• [PASSAGE TO READ]:
· · · · ·

This document is an excerpt from the EUR-Lex website
Document 62008CJ0160
Summary of the Judgment
Summary of the Judgment
1. Freedom of movement for persons – Freedom of establishment – Freedom to provide services – Exceptions – Scope
(Arts 45 EC and 55 EC; European Parliament and Council Directive 2004/18; Council Directive 92/50)
2. Freedom of movement for persons – Freedom of establishment – Freedom to provide services – Exceptions – Activities connected with the exercise of official authority
(Arts 45 EC and 55 EC)
3. Approximation of laws – Procedures for the award of public service contracts – Directives 92/50 and 2004/18 – Mixed transport and medical service contracts
(Art. 86(2) EC; European Parliament and Council Directive 2004/18, Arts 22 and 35(4), and Annexes IIA and IIB; Council Directive 92/50, Arts 10 and 16, and Annexes IA and IB)
1. According to the first paragraph of Article 45 EC, in conjunction with Article 55 EC, the provisions relating to the freedom of establishment and the freedom to provide services do not extend to activities that in a Member State are connected, even occasionally, with the exercise of official authority.
Such activities are also excluded from the scope of directives that, like Directives 92/50 and 2004/18, are designed to implement the provisions of the Treaty relating to the freedom of establishment and the freedom to provide services.
(see paras 73-74)
2. The derogation provided for under Articles 45 EC and 55 EC must be restricted to activities that, in themselves, are directly and specifically connected with the exercise of official authority. That is not the case as regards emergency ambulance and qualified patient transport services.
A contribution to the protection of public health, which any individual may be called upon to make, in particular by assisting a person whose life or health is in danger, is not sufficient for there to be a connection with the exercise of official authority. Nor can the right of ambulance service providers to use equipment such as flashing blue lights or sirens, and their acknowledged right of way with priority under the highway code, or matters concerning special organisational powers in the field of the services delivered, the power to request information from third parties and the deployment of other specialist services, or even involvement in the appointment of civil service administrators in connection with the services at issue and collaboration with the public authorities and with professional staff on whom official powers have been conferred be regarded as reflecting a sufficiently qualified exercise of official powers or of powers falling outside the scope of the general law.

· · · · ·

• [INSTRUCTIONS]:
a – List every article of the EC Treaty that the judgment summary cites.
b – Write out the part of the judgment summary starting with "1. According to" and going on through "to provide services.".
The data that follow come from a different source and are not connected to the judgment summary.

• [EXCERPTED RECORDS]:
· · · · ·

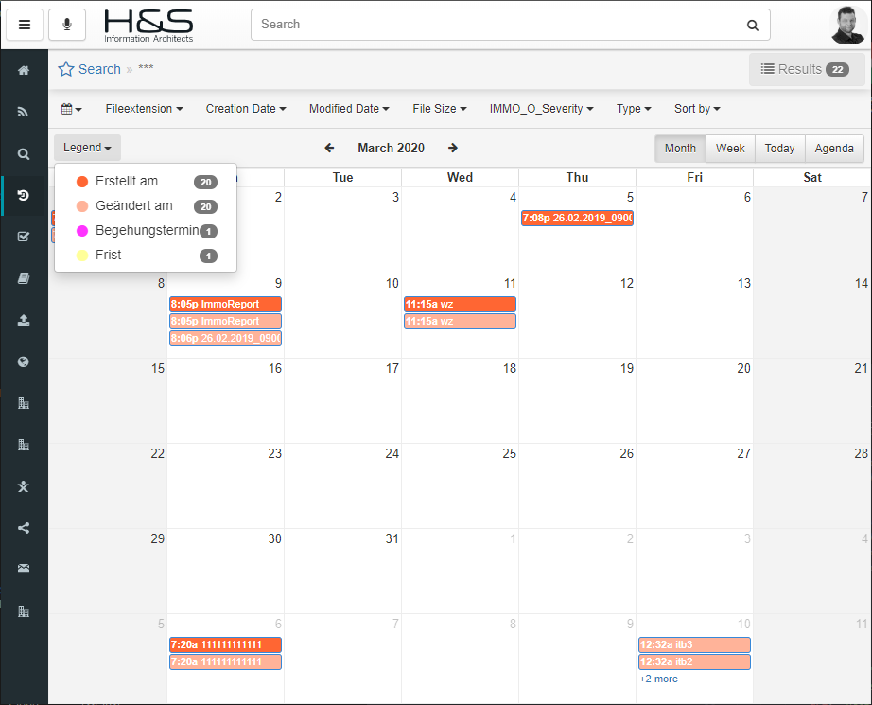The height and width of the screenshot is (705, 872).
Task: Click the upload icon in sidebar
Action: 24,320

· · · · ·

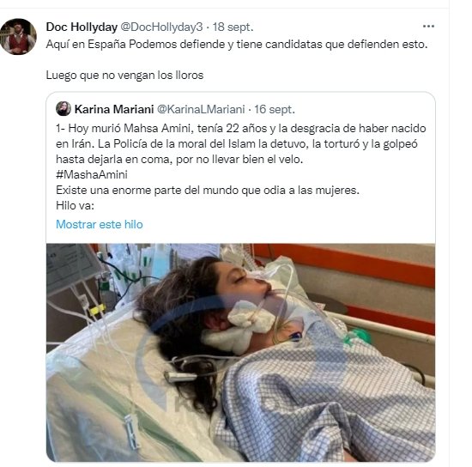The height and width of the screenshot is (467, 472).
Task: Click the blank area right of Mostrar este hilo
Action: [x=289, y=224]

· · · · ·

• [SOLUTIONS FOR EACH TASK]:
a –
Article 45 EC
Article 55 EC
Article 86(2) EC

b –
1. According to the first paragraph of Article 45 EC, in conjunction with Article 55 EC, the provisions relating to the freedom of establishment and the freedom to provide services do not extend to activities that in a Member State are connected, even occasionally, with the exercise of official authority.
Such activities are also excluded from the scope of directives that, like Directives 92/50 and 2004/18, are designed to implement the provisions of the Treaty relating to the freedom of establishment and the freedom to provide services.